> [Source extract]:
_ _ _ _ _
Posted on 07/07/2005 6:48:10 AM PDT by SJackson
Add the United Church of Christ to the list of Protestant churches riding the anti-Israel bandwagon.
Following the example of the Presbyterian Church USA, the World Council of Churches, the United Methodist Church, the Episcopal Church and the Anglican Church, which have in the past year all suggested divestment from Israel on some level, the UCC on Tuesday adopted two resolutions that set back relations with the Jewish people.
The first resolution calls for divestment from Israel and from American companies doing business with Israel companies that "gain from the perpetuation of violence, including the occupation," in the words of the resolution and urges the withdrawal of US foreign military aid to Israel and its neighbors.
The second resolution demands that Israel dismantle its security barrier in the West Bank, despite the fact that it has played a key role in limiting the loss of life in both Israel and the Palestinian Authority. By going so far as to reject the possibility of even urging Israel to move the barrier to the 1967 border, the UCC has in effect denied Israel the right to defend itself from infiltration across any border it may ultimately have.
_ _ _ _ _
> [Dataset extract]:
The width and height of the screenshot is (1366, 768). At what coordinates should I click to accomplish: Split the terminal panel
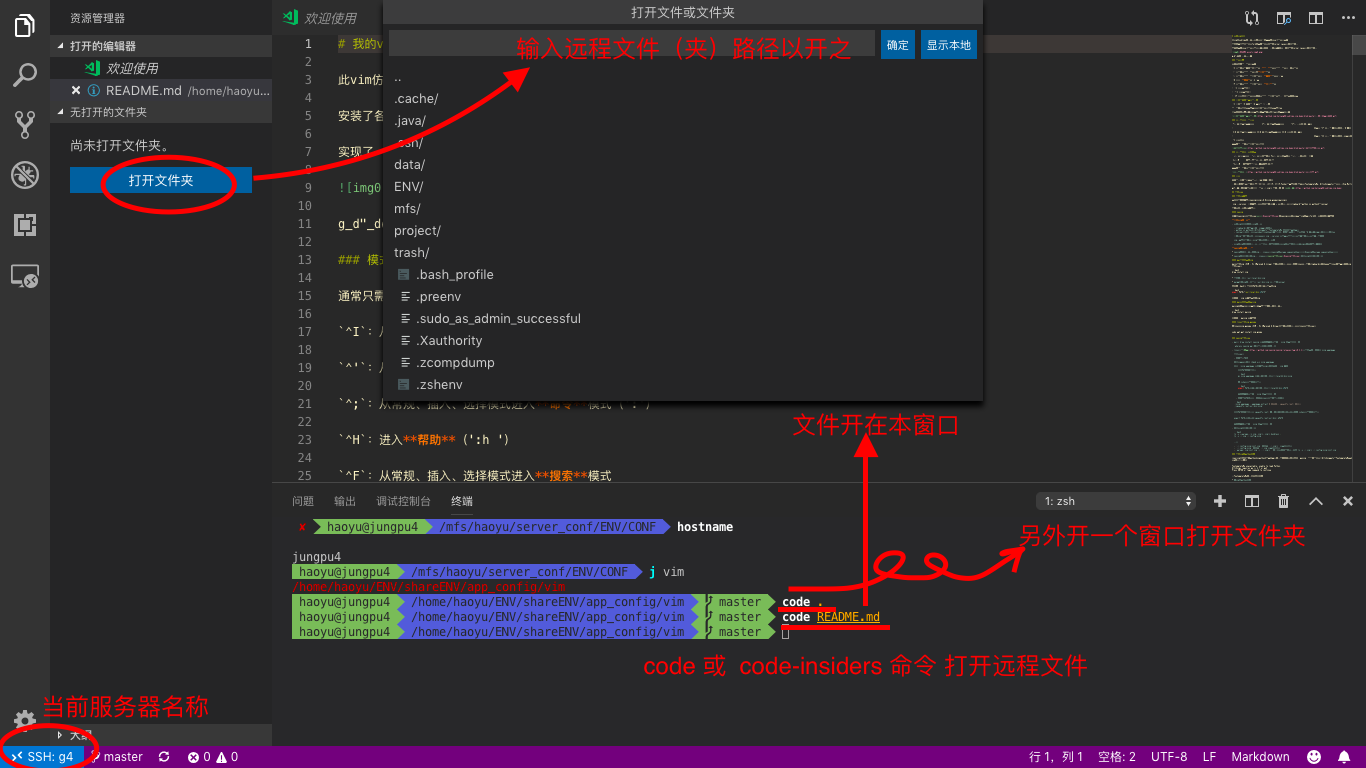(x=1252, y=501)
_ _ _ _ _
> [Tasks]:
a) From the article on the church resolutions, copy the part that opens with the words containing "The first resolution" and closes with "may ultimately have.", replacing "barrier" with "fence".
b) Please state which church adopted two resolutions on Tuesday, according to the article on the church resolutions.
The lines are separate material, unrelated to the article on the church resolutions.

> [Task answers]:
a)
The first resolution calls for divestment from Israel and from American companies doing business with Israel companies that "gain from the perpetuation of violence, including the occupation," in the words of the resolution and urges the withdrawal of US foreign military aid to Israel and its neighbors.
The second resolution demands that Israel dismantle its security fence in the West Bank, despite the fact that it has played a key role in limiting the loss of life in both Israel and the Palestinian Authority. By going so far as to reject the possibility of even urging Israel to move the fence to the 1967 border, the UCC has in effect denied Israel the right to defend itself from infiltration across any border it may ultimately have.

b) The United Church of Christ.